Friday, September 15th, 2017
There are two golden rules for creating wealth that stand out above all others. The first, and most important, is to Spend Less Than You Earn. The second is to Pay Yourself First (PYF). Under the PYF principle, you give yourself top priority when it comes to deciding how to spend your income. Pay Yourself First by transferring money into a savings or investment account before you pay your living expenses.
Wealth is built in one of two ways. You can either save some of your own income, or you can borrow other people’s money (from the bank) to invest in property or businesses. Even if you borrow to invest, it is still really important that you save and invest from your own income. If you can’t manage your own money well, how can you possibly manage someone else’s?

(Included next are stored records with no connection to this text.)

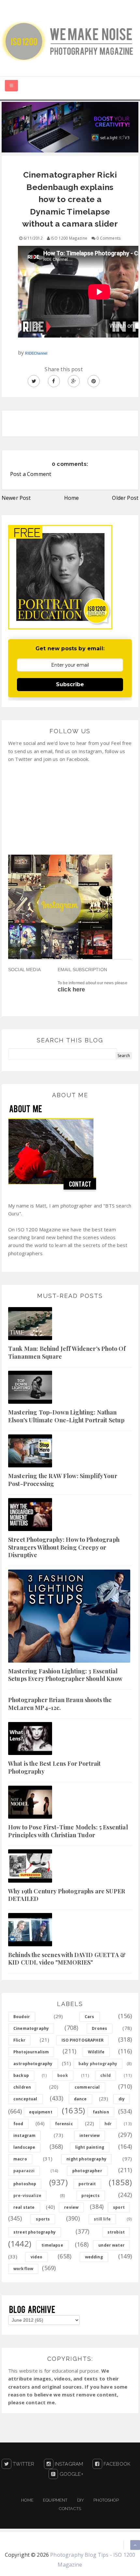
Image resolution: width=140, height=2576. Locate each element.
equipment (40, 2112)
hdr (108, 2123)
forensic (64, 2123)
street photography (34, 2232)
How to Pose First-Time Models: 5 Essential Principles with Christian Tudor (68, 1831)
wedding (94, 2257)
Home (71, 497)
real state (24, 2207)
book (62, 2075)
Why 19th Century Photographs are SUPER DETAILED (66, 1895)
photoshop (24, 2184)
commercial (87, 2087)
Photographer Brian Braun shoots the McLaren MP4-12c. (60, 1703)
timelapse (52, 2245)
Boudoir (21, 2016)
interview (89, 2135)
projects (90, 2195)
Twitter (22, 2464)
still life (102, 2219)
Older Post (125, 497)
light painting (89, 2147)
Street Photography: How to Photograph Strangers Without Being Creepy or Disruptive (63, 1547)
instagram (24, 2135)
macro (20, 2159)
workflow (23, 2268)
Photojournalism (31, 2052)
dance (80, 2099)
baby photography (98, 2063)
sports (43, 2219)
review (71, 2207)
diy (122, 2099)
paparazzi (24, 2170)
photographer (87, 2170)
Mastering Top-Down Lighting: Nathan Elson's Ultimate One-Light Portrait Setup (66, 1416)
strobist (116, 2232)
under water (111, 2245)
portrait (87, 2184)
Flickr (19, 2040)
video (36, 2257)
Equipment (55, 2500)
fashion (101, 2112)
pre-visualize (27, 2195)
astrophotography (33, 2063)
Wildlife (96, 2052)
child (105, 2075)
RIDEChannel (36, 353)
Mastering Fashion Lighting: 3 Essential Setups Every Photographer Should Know (65, 1675)
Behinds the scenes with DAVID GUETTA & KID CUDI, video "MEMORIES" (67, 1958)
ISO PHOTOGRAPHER (83, 2040)
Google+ (70, 2474)
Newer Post (16, 497)
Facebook (116, 2464)
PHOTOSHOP (106, 2500)
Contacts (70, 2508)
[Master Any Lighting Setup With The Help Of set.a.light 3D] (70, 126)
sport (119, 2207)
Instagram (68, 2464)
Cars (89, 2016)
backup (21, 2075)
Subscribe (70, 684)
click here (71, 989)
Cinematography (31, 2028)
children (22, 2087)
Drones (99, 2028)
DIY (80, 2500)
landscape (24, 2147)
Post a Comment (30, 474)
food (18, 2123)
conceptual (25, 2099)
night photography (86, 2159)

Paying Yourself First doesn’t mean Treating Yourself First. It’s not about spending money on things you want now; it’s about building up your assets so you can spend later on. However, this doesn’t mean you have to go without things you want. Once you have built up your assets, they will produce additional income which you can then freely spend while keeping your assets intact to produce even more income. For example, instead of buying a $35,000 car now, you can use the $35,000 as a deposit on an investment that produces enough return to pay for a car over a period of time without having to touch your original sum. It’s like having your cake and eating too, although it can take a while for the cake to cook!
There is discipline involved with the PYF principle. Once you have transferred your income into savings or investment, you need to resist the temptation to transfer it back again and spend it.